The aim of this review is to highlight the pivotal role of transmission electron microscopy (TEM) analysis in the diagnosis of human sperm pathologies related to flagellum and affecting motility. The analysis of sperm motility plays a central role in the evaluation of male fertility, as it is known that a high percentage of poorly motile or immotile sperm will not be able to fertilize. The study of sperm flagellum and its abnormal forms is generally carried out by light microscope with obvious technical limitations. Only the use of TEM allows for the performance of an ultrastructural evaluation of sperm flagellar assembly with a precise characterization of anomalies, also extrapolating the functional aspect. Severely reduced or completely absent sperm motility in subfertile or infertile men is associated with submicroscopic alterations in the cytoskeletal structure of sperm flagellum, in the mitochondria structure and assembly, in the axonemal pattern and periaxonemal accessory structures, such as the outer dense fibres and fibrous sheath. Sperm anomalies are classified as non-specific, or non-systematic sperm defects, or as systematic sperm defects. The first and most frequent type is related to a heterogeneous combination of randomly distributed alterations affecting the head and the tail organelles in a varied percentage in sperm ejaculate.
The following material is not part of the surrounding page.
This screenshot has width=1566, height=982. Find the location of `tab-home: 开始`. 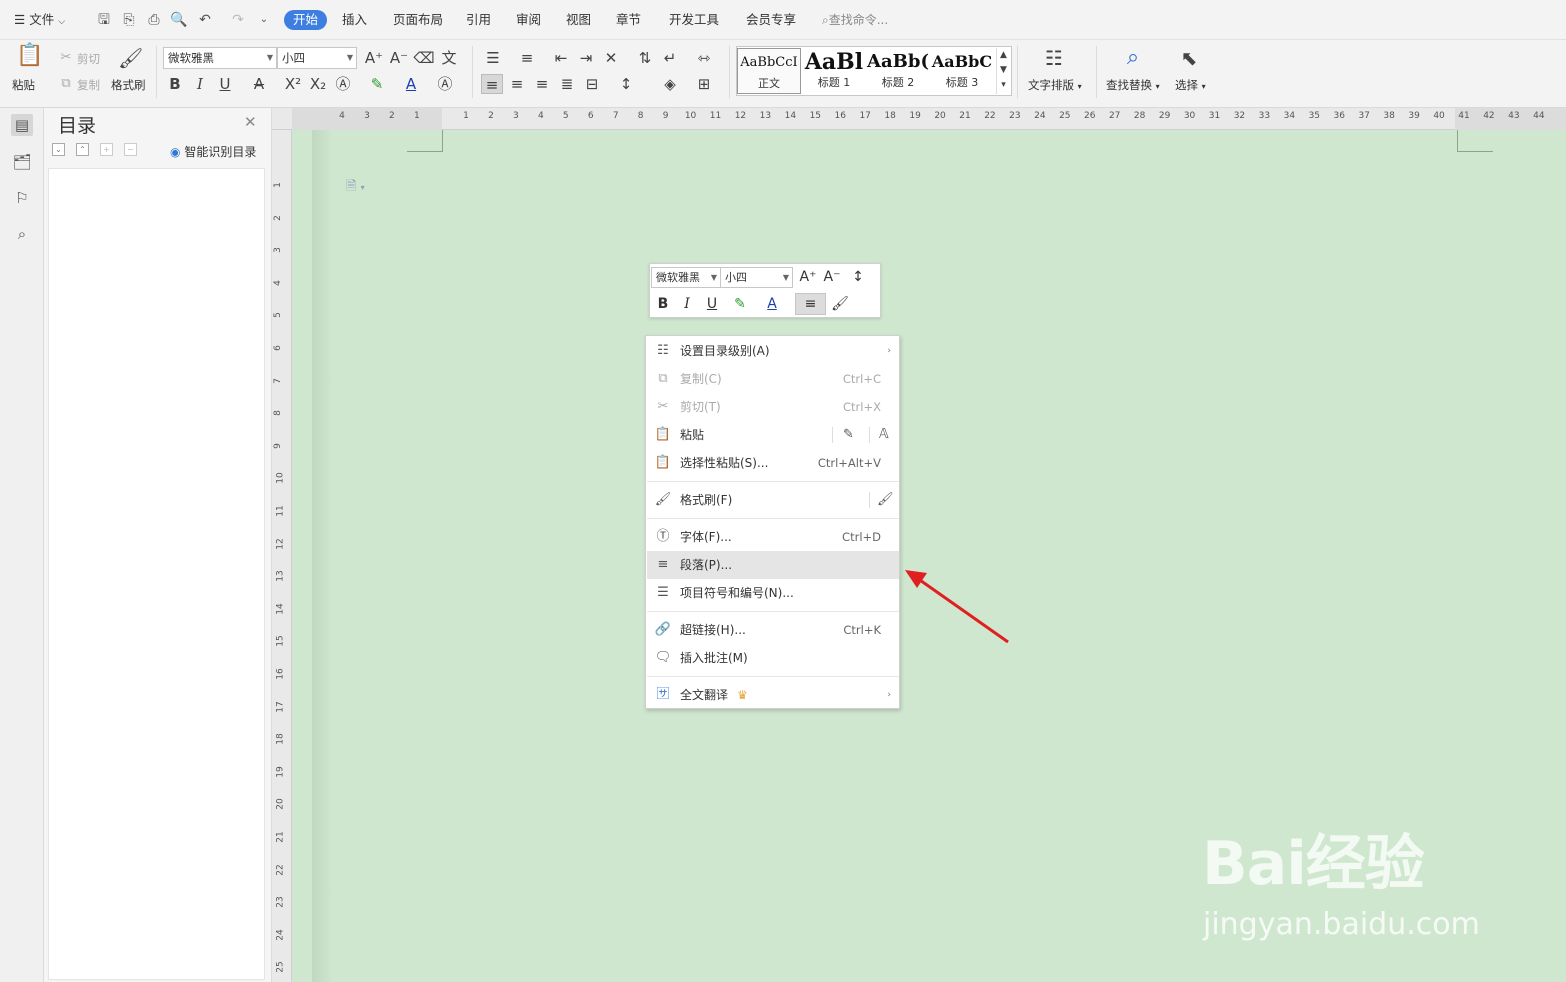

tab-home: 开始 is located at coordinates (306, 20).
These alterations can be related to andrological pathologies or to other endogenous or exogenous factors. Necrozoospermia, an extreme manifestation of asthenozoospermia, is, a rather rare phenomenon characterized by an increase in non-viable sperm up to the persistent presence of 100% dead spermatozoa in different ejaculates from the same patient. TEM has proved to be the only tool able to specifically characterize the morphological features of the systematic sperm defects in which an identical and specific alteration affects the vast majority of the sperm population in sterile patients. These defects tend to show family clustering and are significantly more frequent in individuals with a history of consanguinity. The most documented sperm defects of supposed genetic origin affecting the tail structures include: "Dysplasia of Fibrous Sheath", "Primary Ciliary Dyskinesia ", "Detached tail", "Absence of fibrous sheath ", "Absent axoneme".